Reduce Costs and Save a Typical American Family up to $2,500 as reforms phase in:

  • Lower drug costs by allowing the importation of safe medicines from other developed countries, increasing the use of generic drugs in public programs, and taking on drug companies that block cheaper generic medicines from the market.

  • Require hospitals to collect and report health care cost and quality data.

  • Reduce the costs of catastrophic illnesses for employers and their employees.

  • Reform the insurance market to increase competition by taking on anticompetitive activity that drives up prices without improving quality of care.

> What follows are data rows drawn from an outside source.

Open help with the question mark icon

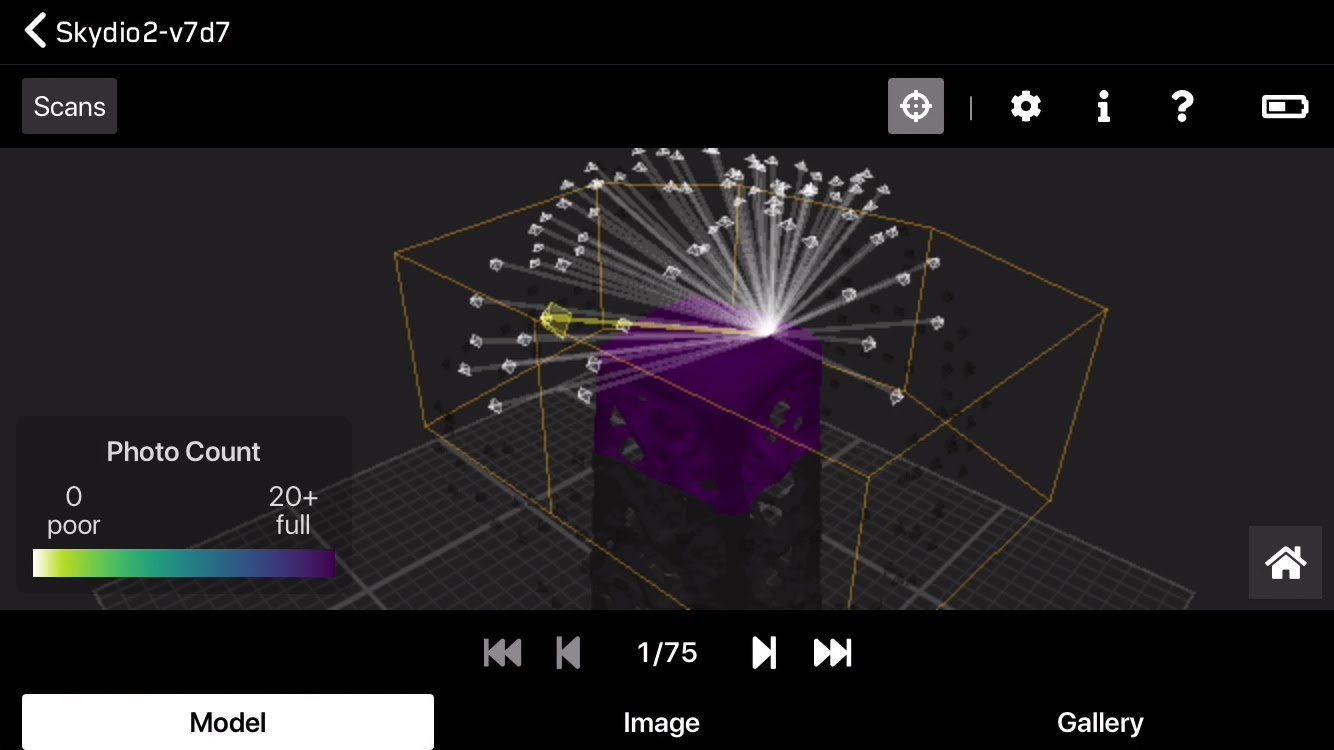tap(1182, 106)
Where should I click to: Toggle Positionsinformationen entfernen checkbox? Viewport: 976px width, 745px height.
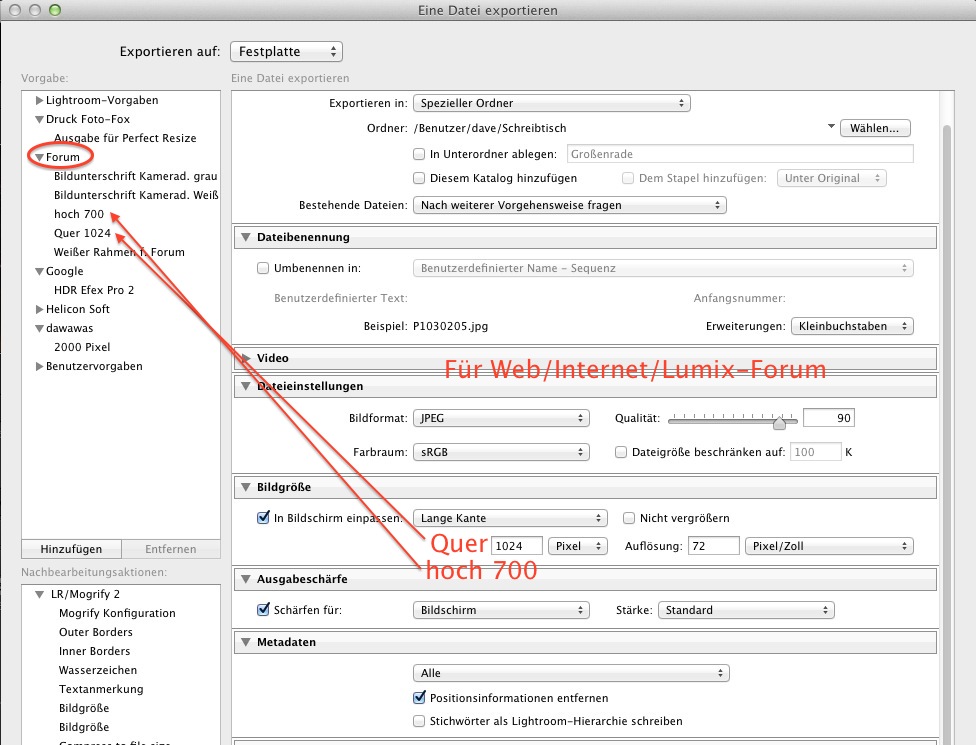pos(420,698)
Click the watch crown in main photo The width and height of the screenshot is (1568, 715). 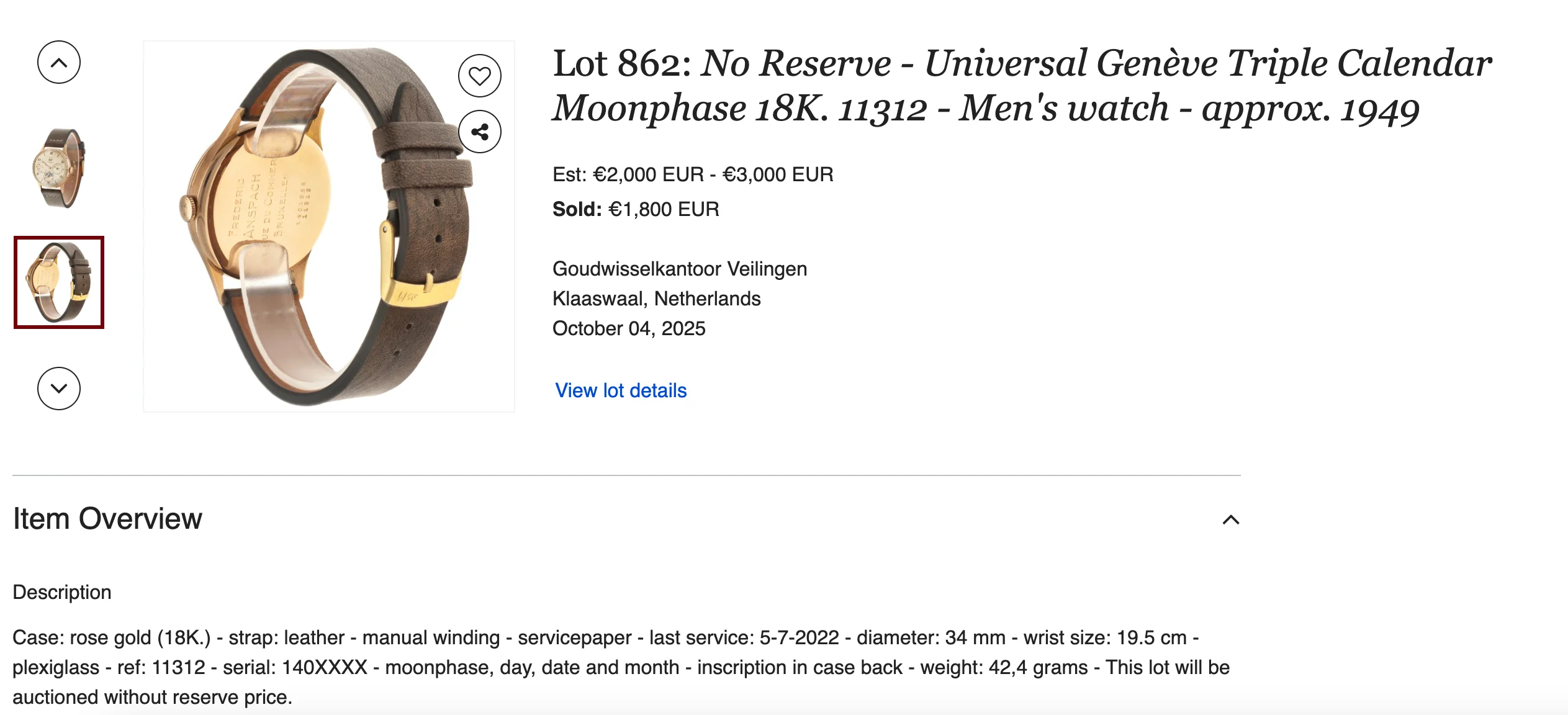tap(187, 208)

The Obama-Biden plan will promote public health. It will require coverage of preventive services, including cancer screenings, and increase state and local preparedness for terrorist attacks and natural disasters.

A Commitment to Fiscal Responsibility: Barack Obama will pay for his $50 - $65 billion health care reform effort by rolling back the Bush tax cuts for Americans earning more than $250,000 per year and retaining the estate tax at its 2009 level.

In the boldly reddened part the key part of the plan is the opening up of the plan available to Congress members. The Federal Employees Health Benefits Program (FEHBP) offers many different choices for people that all include prescription drug benefits. While wildly varying in co-pay costs depending on the plan, the FEHBP offers no savings over a plan such a Medicare.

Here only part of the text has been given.